Game streaming is pitched as the future of games, a nirvana-like union of powerful computer servers, super fast networks. It can seem like magic, allowing anyone to play visually complex and demanding video games on a low-power device, using technology similar to watching movies on Netflix. But Apple says game streaming needs to follow its rules if it's going to be made available on its App Store. And now, after criticism particularly from Microsoft's Xbox gaming group and Fortnite maker Epic Games, it's defending that position in court.
Apple Fellow Phil Schiller, who led the company's worldwide marketing for three decades before being named head of the App Store last year, testified in an Oakland, California, courtroom Monday that his company's approach is consistent and thoughtful, despite criticism.
Apple requires game-streaming services to submit individual apps to its App Store for review, even if they're part of a streaming catalog of hundreds of titles. The reason, he said, is that when people look for a game in the App Store, Apple wants to provide an age rating, parental controls, a product page and privacy policies to users in the same way it does for other apps on its store, regardless of how it's delivered.
"As a store, we want to provide that information to our users," he said. Microsoft has vociferously disagreed in the past, saying the process creates a bad experience for users searching through its catalog of games. The company didn't immediately respond to a request for comment on Schiller's latest statements.

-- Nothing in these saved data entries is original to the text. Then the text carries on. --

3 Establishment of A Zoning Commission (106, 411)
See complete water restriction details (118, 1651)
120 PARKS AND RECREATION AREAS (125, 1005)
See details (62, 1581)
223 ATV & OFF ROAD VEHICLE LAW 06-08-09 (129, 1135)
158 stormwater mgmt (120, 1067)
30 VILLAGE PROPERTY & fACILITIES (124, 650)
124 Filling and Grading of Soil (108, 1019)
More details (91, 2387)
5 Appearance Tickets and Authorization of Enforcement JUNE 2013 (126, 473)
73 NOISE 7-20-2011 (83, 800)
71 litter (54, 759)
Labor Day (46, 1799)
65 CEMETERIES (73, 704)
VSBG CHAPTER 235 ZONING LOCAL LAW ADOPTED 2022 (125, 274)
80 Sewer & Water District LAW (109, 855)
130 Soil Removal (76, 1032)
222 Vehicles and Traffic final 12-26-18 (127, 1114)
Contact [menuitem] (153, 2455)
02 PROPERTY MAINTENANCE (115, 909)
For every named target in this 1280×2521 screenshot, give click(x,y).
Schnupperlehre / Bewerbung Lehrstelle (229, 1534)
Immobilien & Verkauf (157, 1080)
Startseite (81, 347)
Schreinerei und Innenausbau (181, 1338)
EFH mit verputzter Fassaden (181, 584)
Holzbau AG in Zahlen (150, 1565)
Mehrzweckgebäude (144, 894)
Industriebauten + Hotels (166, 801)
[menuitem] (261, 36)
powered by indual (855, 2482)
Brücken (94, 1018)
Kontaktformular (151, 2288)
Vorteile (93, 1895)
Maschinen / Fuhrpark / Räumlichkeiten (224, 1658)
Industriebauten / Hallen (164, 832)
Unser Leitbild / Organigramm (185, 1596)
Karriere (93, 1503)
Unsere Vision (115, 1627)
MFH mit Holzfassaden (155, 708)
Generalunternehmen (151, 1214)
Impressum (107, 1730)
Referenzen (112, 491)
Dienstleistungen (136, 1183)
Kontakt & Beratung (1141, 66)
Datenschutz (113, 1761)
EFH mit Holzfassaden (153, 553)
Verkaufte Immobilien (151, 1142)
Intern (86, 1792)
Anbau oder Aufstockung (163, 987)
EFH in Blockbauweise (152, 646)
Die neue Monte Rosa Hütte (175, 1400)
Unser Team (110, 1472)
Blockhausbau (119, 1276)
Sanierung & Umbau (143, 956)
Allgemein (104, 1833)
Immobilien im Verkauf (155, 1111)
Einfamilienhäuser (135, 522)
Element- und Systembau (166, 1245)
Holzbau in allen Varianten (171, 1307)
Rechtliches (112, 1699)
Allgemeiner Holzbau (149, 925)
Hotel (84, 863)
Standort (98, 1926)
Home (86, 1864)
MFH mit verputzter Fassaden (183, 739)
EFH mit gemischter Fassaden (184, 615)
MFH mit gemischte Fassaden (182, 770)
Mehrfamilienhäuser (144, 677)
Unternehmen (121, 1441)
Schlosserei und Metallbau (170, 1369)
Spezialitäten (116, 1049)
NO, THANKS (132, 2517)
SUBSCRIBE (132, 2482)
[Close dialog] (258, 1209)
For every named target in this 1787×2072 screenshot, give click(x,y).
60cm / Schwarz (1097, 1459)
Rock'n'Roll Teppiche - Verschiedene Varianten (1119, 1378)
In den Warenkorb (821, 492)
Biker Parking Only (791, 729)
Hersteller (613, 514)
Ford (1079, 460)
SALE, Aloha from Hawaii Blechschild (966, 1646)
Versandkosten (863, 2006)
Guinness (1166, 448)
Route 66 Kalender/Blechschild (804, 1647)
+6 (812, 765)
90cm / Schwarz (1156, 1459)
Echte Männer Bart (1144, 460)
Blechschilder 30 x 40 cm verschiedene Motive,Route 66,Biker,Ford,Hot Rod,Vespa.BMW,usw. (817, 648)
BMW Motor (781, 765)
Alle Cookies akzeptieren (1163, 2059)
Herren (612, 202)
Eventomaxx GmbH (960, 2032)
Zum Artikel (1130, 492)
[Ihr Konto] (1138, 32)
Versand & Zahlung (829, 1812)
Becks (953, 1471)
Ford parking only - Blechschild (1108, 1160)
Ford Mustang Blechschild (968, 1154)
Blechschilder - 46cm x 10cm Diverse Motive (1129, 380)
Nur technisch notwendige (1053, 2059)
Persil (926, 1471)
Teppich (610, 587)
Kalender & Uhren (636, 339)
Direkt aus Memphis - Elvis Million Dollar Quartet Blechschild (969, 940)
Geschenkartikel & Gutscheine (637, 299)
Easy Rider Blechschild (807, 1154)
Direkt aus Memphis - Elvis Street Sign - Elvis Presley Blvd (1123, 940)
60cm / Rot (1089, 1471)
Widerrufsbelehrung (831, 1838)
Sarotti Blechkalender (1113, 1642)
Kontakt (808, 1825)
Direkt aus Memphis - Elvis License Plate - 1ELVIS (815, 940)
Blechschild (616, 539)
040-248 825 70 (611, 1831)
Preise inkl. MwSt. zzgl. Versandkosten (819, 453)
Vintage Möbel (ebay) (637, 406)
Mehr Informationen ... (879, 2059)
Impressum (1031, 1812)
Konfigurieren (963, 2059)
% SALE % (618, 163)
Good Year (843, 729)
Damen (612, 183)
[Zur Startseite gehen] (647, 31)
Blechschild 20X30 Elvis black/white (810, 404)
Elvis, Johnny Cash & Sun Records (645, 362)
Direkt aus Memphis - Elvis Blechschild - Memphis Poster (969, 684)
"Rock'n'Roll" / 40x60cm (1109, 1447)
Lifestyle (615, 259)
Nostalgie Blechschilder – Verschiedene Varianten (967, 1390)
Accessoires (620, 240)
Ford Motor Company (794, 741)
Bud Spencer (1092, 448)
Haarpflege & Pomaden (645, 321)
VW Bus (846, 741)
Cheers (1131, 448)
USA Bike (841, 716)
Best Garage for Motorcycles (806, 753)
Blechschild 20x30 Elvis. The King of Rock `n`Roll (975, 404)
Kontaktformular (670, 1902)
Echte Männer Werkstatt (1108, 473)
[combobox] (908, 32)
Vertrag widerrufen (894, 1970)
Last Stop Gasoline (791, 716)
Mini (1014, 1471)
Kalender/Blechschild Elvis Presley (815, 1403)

Judge Yvonne Gonzalez Rogers also focused on a frequent argument against Apple, asking why the company treats game streaming differently than Netflix.
Schiller said that in addition to the reasons he described above, Netflix has one account and privacy policy. People don't sign in to individual movies to watch in the same way they might sign into the latest Assassin's Creed historic fiction adventure game from Ubisoft to keep track of their progress and connect with friends. "These are interactive games," Schiller said. "It's something that requires you they do much more than just play video."
Schiller's defense underscores the complexity of the rules Apple's constructed around its App Store and how even a federal court judge struggles to understand them sometimes. Apple's known for its tight control over the App Store and the guideline rules it's set for apps to be accepted into it. And since the App Store is the only way to install apps on the iPhone, developers have to play by Apple's rules.
Fortnite maker Epic is asking Rogers to force change to Apple's approach, potentially upending the way we get and pay for apps forever.
In the meantime though, Schiller sees a distinction between a movie-streaming app and a game-streaming service. "The App Store is not a movie store," he added. "It isn't about movies. It's an apps and games store. And so when you bring in games in a different way, that no longer works as designed in the game store."